* Seçilmiş Metin *
━━━━
17 Aralık Taksim Kadife Darbesi’nin 3. aşaması

Etkinlikler
Bayrampaşa Gençlik Merkezi (BAYGEM) tarafından düzenlenen ‘Kadife Darbeler Kıskacında Türkiye’ semineri dün akşam yapıldı. Seminere konuşmacı olarak katılan Prof. Dr. Burhaneddin Can ...
EMOJİLE

Bayrampaşa Gençlik Merkezi (BAYGEM) tarafından düzenlenen ‘Kadife Darbeler Kıskacında Türkiye’ semineri dün akşam yapıldı. Seminere konuşmacı olarak katılan Prof. Dr. Burhaneddin Can 28 Şubat’tan Gezi olaylarına, 17 Aralık ve bugün içinden geçtiğimiz süreci tahlil ederek önemli değerlendirmelerde bulundu.
━━━━
* Uygulama Görevi *
Bayrampaşa Gençlik Merkezi'ndeki seminerle ilgili metni hiçbir değişiklik yapmadan baştan sona yazın. Satırlar başka bir kaynaktan alınmıştır.
━━━━
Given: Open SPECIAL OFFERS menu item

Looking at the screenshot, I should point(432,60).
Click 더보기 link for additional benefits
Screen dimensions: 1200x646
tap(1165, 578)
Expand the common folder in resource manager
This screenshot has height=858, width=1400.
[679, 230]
━━━━
* Sorunun Cevabı *
17 Aralık Taksim Kadife Darbesi’nin 3. aşaması

Etkinlikler
Bayrampaşa Gençlik Merkezi (BAYGEM) tarafından düzenlenen ‘Kadife Darbeler Kıskacında Türkiye’ semineri dün akşam yapıldı. Seminere konuşmacı olarak katılan Prof. Dr. Burhaneddin Can ...
EMOJİLE

Bayrampaşa Gençlik Merkezi (BAYGEM) tarafından düzenlenen ‘Kadife Darbeler Kıskacında Türkiye’ semineri dün akşam yapıldı. Seminere konuşmacı olarak katılan Prof. Dr. Burhaneddin Can 28 Şubat’tan Gezi olaylarına, 17 Aralık ve bugün içinden geçtiğimiz süreci tahlil ederek önemli değerlendirmelerde bulundu.